* [Challenge A] According to the Wirmer flag blog post, at which prison was Josef Wirmer executed?

* [Reading text]
----------
Tuesday, August 11, 2015

The Wirmer Flag

Red Baron has blogged about German flags on several occasions. In the beginning people had difficulty arranging the colors black, red, and gold in their correct order. Then I wrote about an early flag for a German navy, and I eventually reported on some strange (mis)interpretations of the German colors

Today I read about a new German flag, the Wirmer flag. I learned not only about the flag but about its creator Josef Wirmer too from an article in the English Wikipedia.

The Wirmer flag (©Markaristos/Wikipedia)
Born in 1901, Josef Wirmer was executed in 1944 by strangulation at the infamous Plötzensee Prison in Berlin after he had been sentenced to death by the Volksgerichtshof (People's Court of Justice). His crime had been participation in the attempted assassination of Hitler on July 20, 1944. The better-known conspirators Claus Schenk Graf von Stauffenberg and Carl Friedrich Goerdeler had planned to make Wirmer the Minister of Justice in a post-Hitler government.

Josef Wirmer at the Volksgerichtshof in August 1944.
Frame taken from a Nazi propaganda film (©Der Spiegel)
Wirmer studied law at the universities of Freiburg and Berlin. As a student he belonged to the left wing of the Catholic Zentrumspartei (Center Party) dreaming of a grand coalition between the Social Democrats and the Center Party that would support the ailing Weimar Republic.
----------
* [Given records]

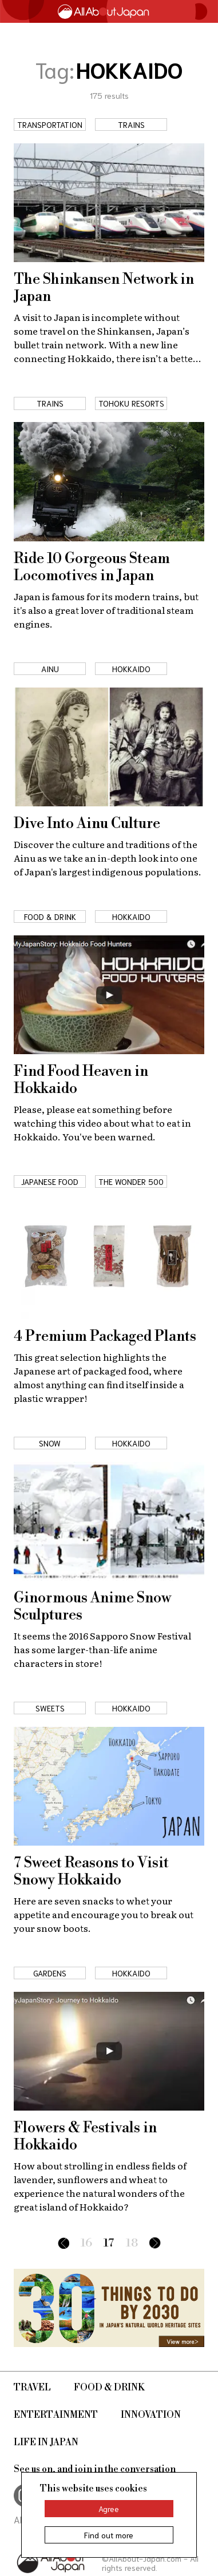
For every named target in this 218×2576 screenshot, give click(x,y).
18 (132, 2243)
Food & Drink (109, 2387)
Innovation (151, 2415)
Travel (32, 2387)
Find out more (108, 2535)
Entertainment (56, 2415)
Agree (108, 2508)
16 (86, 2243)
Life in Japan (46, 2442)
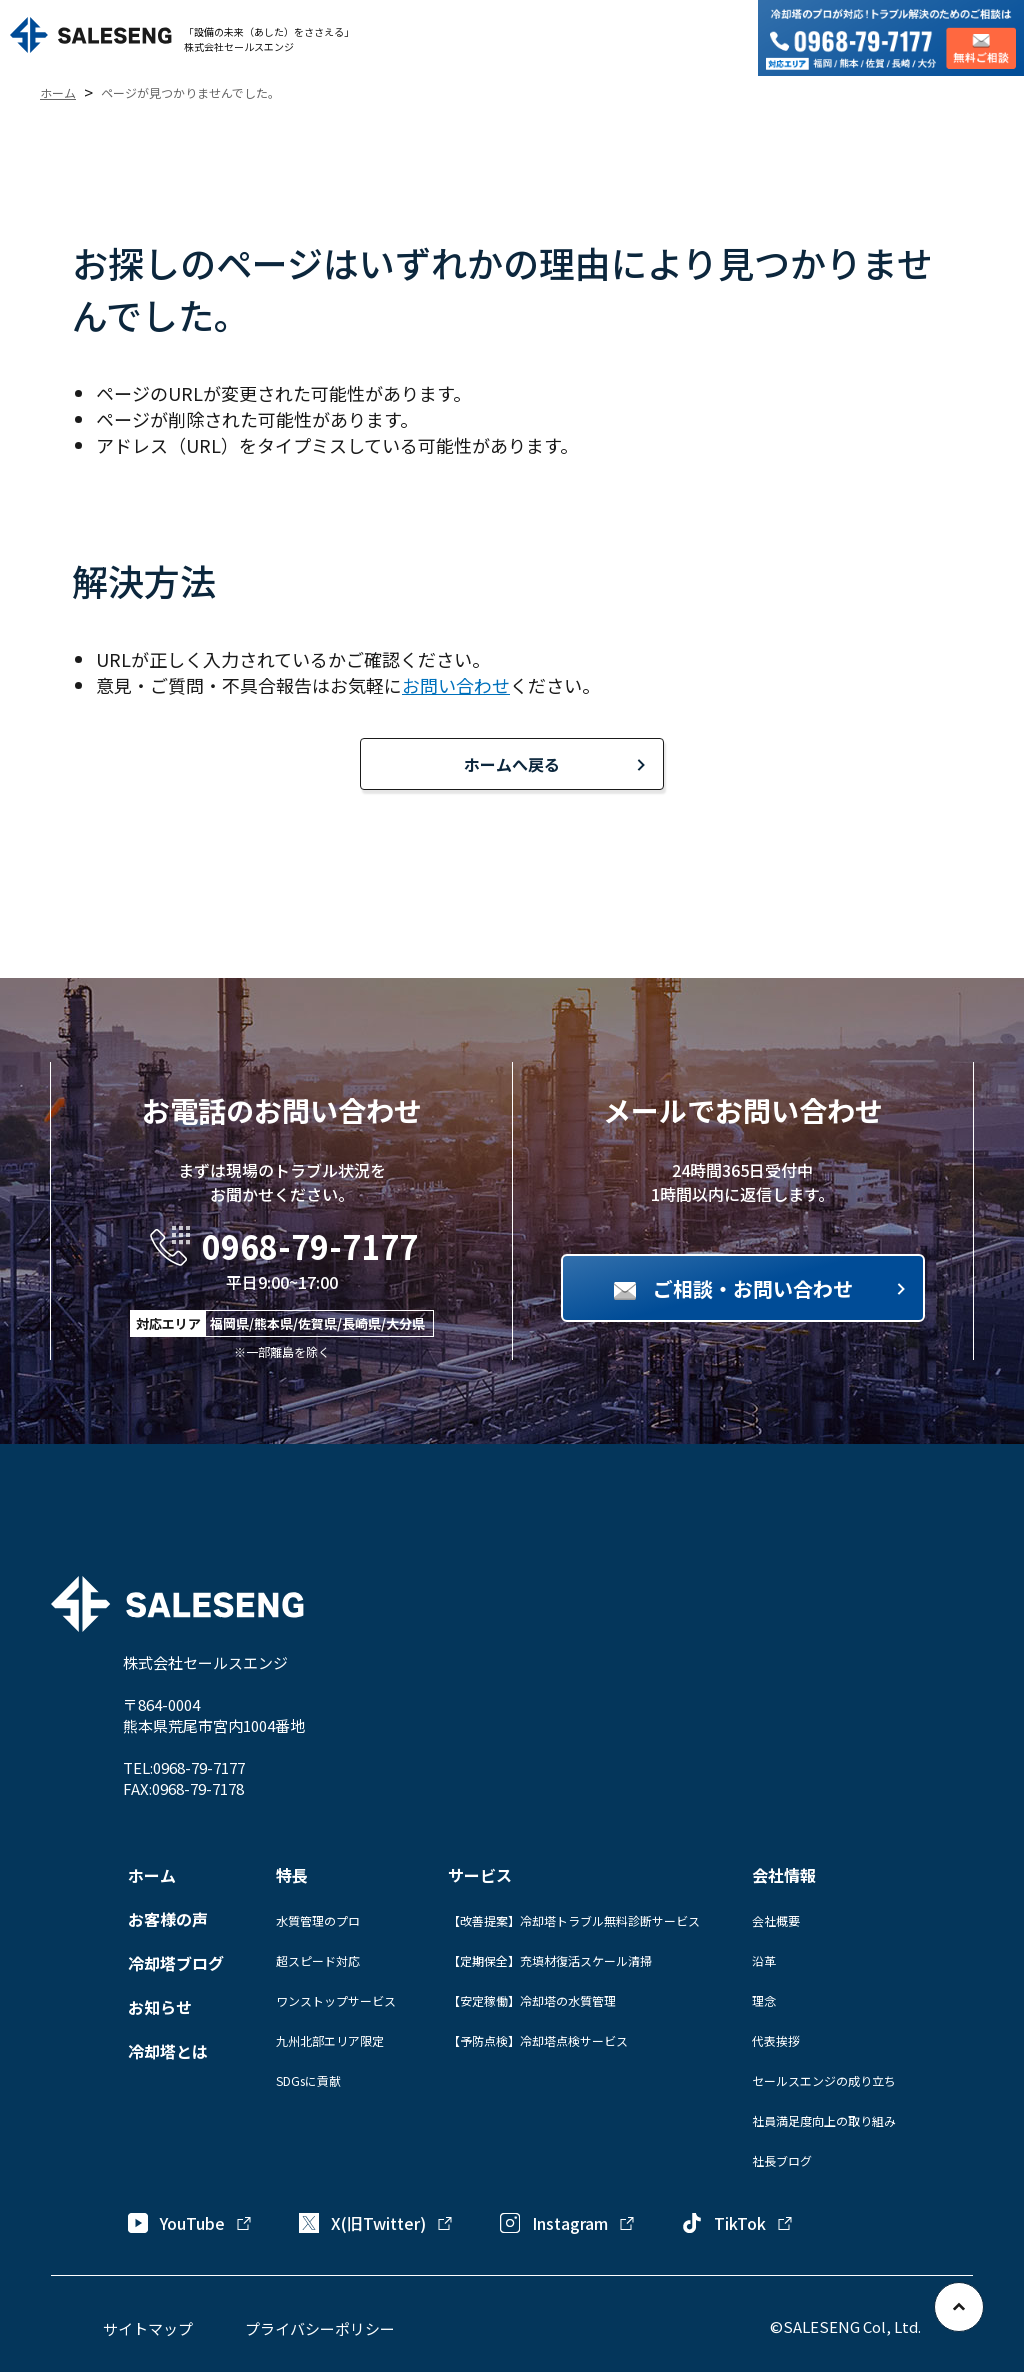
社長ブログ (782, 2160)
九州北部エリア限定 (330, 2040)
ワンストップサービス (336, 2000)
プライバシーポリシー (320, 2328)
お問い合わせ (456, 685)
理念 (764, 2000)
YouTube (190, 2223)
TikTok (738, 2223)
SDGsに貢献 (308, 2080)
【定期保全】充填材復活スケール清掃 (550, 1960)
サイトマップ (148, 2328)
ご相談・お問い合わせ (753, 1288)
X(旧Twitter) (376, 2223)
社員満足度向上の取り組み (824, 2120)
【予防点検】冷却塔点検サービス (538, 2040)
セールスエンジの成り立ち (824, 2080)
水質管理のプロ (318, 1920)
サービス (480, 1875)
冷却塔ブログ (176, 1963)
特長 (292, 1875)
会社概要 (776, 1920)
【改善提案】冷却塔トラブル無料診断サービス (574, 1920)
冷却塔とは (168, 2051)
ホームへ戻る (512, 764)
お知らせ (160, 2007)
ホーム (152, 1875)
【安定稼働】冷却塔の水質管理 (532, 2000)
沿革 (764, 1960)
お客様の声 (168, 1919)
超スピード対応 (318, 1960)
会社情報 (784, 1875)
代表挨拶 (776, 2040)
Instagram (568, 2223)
----------
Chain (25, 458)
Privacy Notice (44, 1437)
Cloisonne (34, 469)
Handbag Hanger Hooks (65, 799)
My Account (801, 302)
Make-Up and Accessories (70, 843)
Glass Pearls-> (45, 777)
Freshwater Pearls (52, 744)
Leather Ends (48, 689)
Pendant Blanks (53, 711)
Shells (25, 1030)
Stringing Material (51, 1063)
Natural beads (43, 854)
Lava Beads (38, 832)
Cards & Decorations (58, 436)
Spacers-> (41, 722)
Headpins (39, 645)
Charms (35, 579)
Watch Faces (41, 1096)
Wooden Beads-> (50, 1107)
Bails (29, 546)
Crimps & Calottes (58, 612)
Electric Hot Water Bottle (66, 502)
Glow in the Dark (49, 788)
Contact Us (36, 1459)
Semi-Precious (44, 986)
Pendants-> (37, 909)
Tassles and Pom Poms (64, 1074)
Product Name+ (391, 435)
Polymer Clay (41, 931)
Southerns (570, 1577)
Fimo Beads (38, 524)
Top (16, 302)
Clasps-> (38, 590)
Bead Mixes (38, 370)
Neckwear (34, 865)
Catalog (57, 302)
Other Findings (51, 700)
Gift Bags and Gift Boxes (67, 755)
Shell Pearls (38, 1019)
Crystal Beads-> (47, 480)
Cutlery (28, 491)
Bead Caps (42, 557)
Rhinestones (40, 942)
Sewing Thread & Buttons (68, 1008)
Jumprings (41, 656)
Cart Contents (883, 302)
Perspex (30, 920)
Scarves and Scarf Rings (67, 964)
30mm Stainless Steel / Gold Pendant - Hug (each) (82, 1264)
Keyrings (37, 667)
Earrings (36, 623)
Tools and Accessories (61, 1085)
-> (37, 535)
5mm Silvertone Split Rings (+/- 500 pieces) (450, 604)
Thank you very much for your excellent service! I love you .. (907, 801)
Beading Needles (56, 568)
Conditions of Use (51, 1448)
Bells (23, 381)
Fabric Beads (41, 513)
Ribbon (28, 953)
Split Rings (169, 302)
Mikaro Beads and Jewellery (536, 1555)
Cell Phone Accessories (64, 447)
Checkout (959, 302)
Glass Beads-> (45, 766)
----------
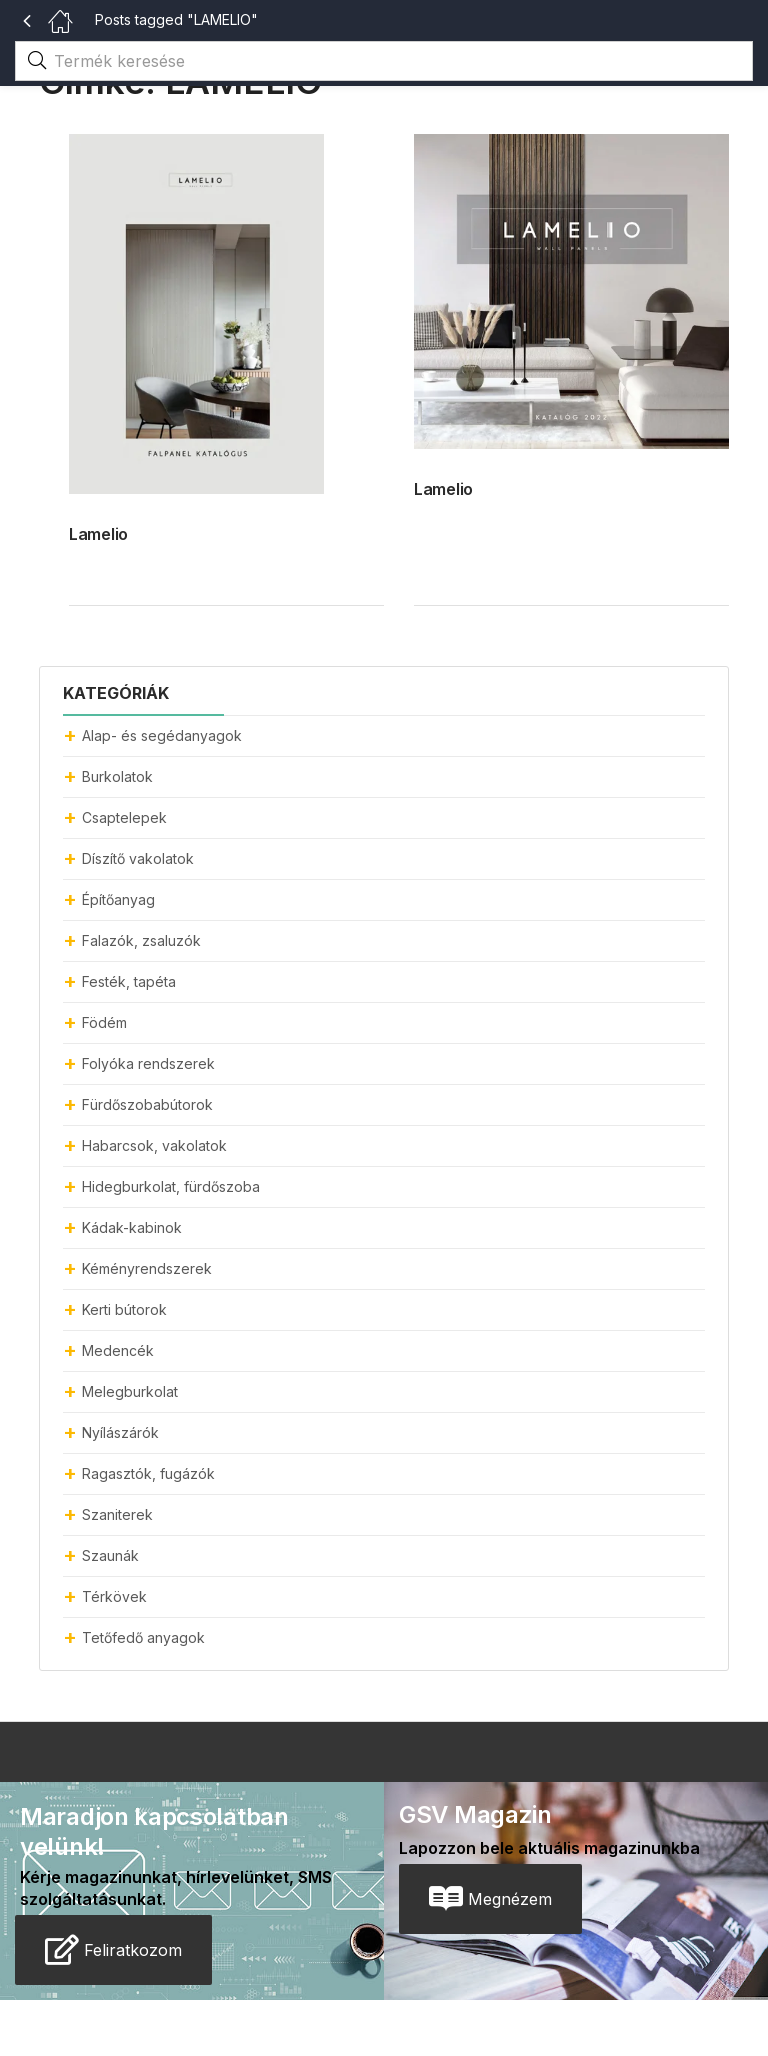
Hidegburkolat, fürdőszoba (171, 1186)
----------
* [Challenge B] Print the rows from the line containing "Thank you very" up to and including the line containing "Checkout (959, 302)", reproducing each one exactly.

* [Task result A] Plötzensee Prison in Berlin

* [Task result B]
Thank you very much for your excellent service! I love you .. (907, 801)
Beading Needles (56, 568)
Conditions of Use (51, 1448)
Bells (23, 381)
Fabric Beads (41, 513)
Ribbon (28, 953)
Split Rings (169, 302)
Mikaro Beads and Jewellery (536, 1555)
Cell Phone Accessories (64, 447)
Checkout (959, 302)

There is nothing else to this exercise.